If the information provided in the "Context" section is not sufficient to answer,
write exactly: "Unfortunately, I don't have enough information to answer this question."
Never use your general knowledge.

3. Partial Answer: Sometimes part of the answer is in your data. Tell the LLM it can answer the known part and be honest about the unknown part:

If only part of the question can be answered, 
answer that part and specify which part lacked sufficient information.

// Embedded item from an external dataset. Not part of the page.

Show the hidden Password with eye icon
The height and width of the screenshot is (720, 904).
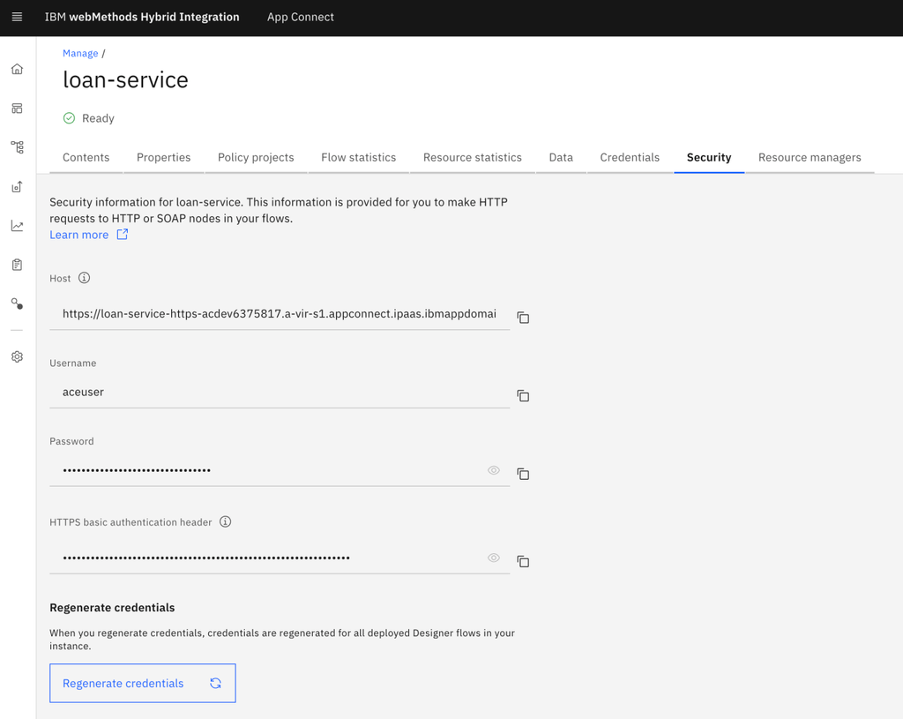point(494,470)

Few-shot Examples — Teaching by Example

One of the most powerful techniques is giving the LLM a few examples of the answers you expect:

system_prompt = """
Example 1:
Context: [Product X has been available since 2023 and comes with a 2-year warranty.]
Question: How long is the warranty for Product X?
Answer: According to available information [1], Product X comes with a 2-year warranty.

Example 2:
Context: [Product Y has a 6.5-inch display.]
Question: What's the price of Product Y?
Answer: Unfortunately, pricing information for Product Y was not found in the available sources.

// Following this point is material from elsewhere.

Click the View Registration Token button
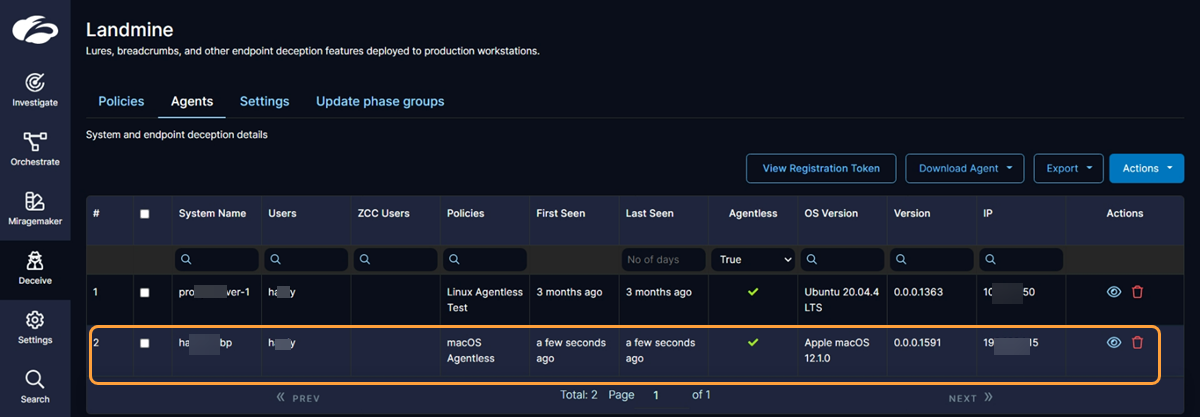The height and width of the screenshot is (417, 1200). point(820,169)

Now answer in the same style:
"""

Few-shot Examples accomplish three important things:

  • They define the answer style and tone
  • They show how to add citations
  • They show how to say “I don’t know”

Prompt Template — Ready-Made Format

In practice, you typically create a template and replace variables each time:

from string import Template

RAG_TEMPLATE = Template("""
You are a specialist assistant in $domain.

Context:
$context

User question: $question

Instructions:
- Only use information from the "Context" section
- Cite each claim with its source number
- If information is insufficient, honestly say so
- Write the answer in clear, simple language

Answer:
""")

# Usage
prompt = RAG_TEMPLATE.substitute(
    domain="technical support",
    context=formatted_chunks,
    question=user_query
)

Note: You can also use libraries like LangChain or LlamaIndex which have ready-made and customizable prompt templates.

Common Mistakes in RAG Prompt Engineering

1. Too Much Context

If you dump 20 text chunks into the prompt, the LLM gets confused and might miss important information. This is called Lost in the Middle — LLMs typically understand the beginning and end of context better.

Solution: Put more important chunks first. Limit the number of chunks (usually 3 to 7 is sufficient).

2. Too Little Context

If you only provide 1 chunk, the information might be insufficient and the LLM is forced to guess.

3. Vague Instructions

“Try to use the provided information” is weak. “Only and exclusively use information from the Context section. Never use general knowledge” is stronger.

4. Ignoring Language

If your data is in one language but the prompt is in another, the LLM might respond in the wrong language. Explicitly specify the response language.

A Complete, Ready-to-Use Prompt

Let me show you a complete prompt that follows all principles:

"""
You are an intelligent assistant that answers user questions based on documentation.

## Mandatory Rules
1. Only and exclusively answer from the "Context" section
2. Cite each claim with its relevant source number: [1], [2], ...
3. If information is insufficient: "Sufficient information to answer is not available in the documentation"
4. If only part can be answered, answer that part
5. Write the answer in clear, concise language
6. Do not use guesses, estimates, or general knowledge

## Context
[1] Title: {title_1}
Content: {content_1}

[2] Title: {title_2}
Content: {content_2}

[3] Title: {title_3}
Content: {content_3}

## Question
{user_question}

## Answer
"""

Summary

In this episode you learned:

  • What makes a good RAG System Prompt
  • Several different patterns for Context injection
  • How to teach the LLM to add citations
  • How to strengthen the “I don’t know” behavior
  • How effective Few-shot Examples are
  • What common mistakes are and how to avoid them

Now you have a RAG system that searches and generates answers. But how do you know if it works well? In the next episode, we’ll discuss RAG Evaluation — a topic many overlook but one that separates an amateur RAG from a professional one.